— start EXCERPT —

Commission for the Administration of Justice of Malta

Agency overview
- Formed: 1994
- Jurisdiction: Malta
- Headquarters: Grandmaster's Palace, Valletta, Malta;
- Agency executive: President of Malta, Chairman;
- Parent agency: Judiciary of Malta

= Commission for the Administration of Justice of Malta =

National council of the judiciary of Malta

The Commission for the Administration of Justice (Maltese: Il-Kummissjoni għall-Amministrazzjoni tal-Ġustizzja) is Malta's national council of the judiciary, responsible for the self‑government and oversight of the judiciary.

It is established under Article 101A of the Constitution of Malta and is tasked with supervising the efficiency and proper functioning of the Courts, advising on the administration of justice, overseeing disciplinary matters concerning judicial officers, and formulating ethical codes for judges, magistrates, and legal practitioners.

The Commission is chaired by the President of Malta and comprises judicial and non‑judicial members representing various branches of the legal system.

As self‑government body of the judiciary in Malta, the Commission plays a central role in balancing judicial independence with accountability. It is a full Member of the European Network of Councils for the Judiciary (ENCJ).

The Commission is located in the Grandmaster's Palace, Valletta.

== History ==

The Commission was established in 1994 with the introduction of Article 101A into the Maltese Constitution, intended to provide a structured mechanism for judicial self‑government and to enhance the independence and accountability of the judiciary. The constitutional provision has since been amended, including in 2016 to refine its composition and functions.

— end EXCERPT —
— start DATA RECORDS —

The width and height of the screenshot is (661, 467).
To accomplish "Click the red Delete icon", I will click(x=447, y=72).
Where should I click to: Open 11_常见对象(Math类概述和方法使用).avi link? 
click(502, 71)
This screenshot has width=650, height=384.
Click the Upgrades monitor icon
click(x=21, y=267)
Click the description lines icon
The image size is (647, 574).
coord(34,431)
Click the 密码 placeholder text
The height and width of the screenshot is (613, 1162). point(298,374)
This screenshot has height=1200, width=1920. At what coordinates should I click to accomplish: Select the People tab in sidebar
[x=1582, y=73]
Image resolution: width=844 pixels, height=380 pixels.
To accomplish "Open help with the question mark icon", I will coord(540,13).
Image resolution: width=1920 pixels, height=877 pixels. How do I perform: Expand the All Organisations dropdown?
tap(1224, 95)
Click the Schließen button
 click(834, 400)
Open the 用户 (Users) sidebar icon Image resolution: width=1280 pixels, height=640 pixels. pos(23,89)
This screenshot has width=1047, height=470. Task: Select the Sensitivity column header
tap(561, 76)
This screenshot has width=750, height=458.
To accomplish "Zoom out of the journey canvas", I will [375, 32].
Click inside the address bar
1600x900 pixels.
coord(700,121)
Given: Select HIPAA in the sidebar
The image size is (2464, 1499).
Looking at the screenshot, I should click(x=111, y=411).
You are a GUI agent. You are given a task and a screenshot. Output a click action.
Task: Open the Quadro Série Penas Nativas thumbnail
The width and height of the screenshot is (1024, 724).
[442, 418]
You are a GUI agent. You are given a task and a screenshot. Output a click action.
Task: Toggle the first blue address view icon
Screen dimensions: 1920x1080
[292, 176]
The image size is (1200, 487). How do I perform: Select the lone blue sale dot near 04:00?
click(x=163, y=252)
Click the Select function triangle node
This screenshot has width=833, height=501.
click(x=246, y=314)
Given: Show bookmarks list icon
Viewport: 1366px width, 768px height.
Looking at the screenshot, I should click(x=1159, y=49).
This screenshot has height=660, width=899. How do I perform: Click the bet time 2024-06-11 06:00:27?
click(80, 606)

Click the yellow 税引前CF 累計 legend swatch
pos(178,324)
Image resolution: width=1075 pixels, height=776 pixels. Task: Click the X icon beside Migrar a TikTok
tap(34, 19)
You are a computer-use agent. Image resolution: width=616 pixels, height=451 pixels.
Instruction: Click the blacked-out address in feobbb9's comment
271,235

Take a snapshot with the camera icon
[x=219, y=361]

— end DATA RECORDS —

# [EXERCISE GOAL]
Using the text on Malta's Commission for the Administration of Justice, decide whether each statement agrees with it, and quote the words that settle each one: (a) The Commission was set up in 1994. (b) The Prime Minister of Malta chairs the Commission. (c) The Commission is a full Member of the European Network of Councils for the Judiciary. None of these lines is needed for the work.

# [ANSWER FOR THE TASK]
(a) Yes: "The Commission was established in 1994"
(b) No: "The Commission is chaired by the President of Malta"
(c) Yes: "It is a full Member of the European Network of Councils for the Judiciary (ENCJ)"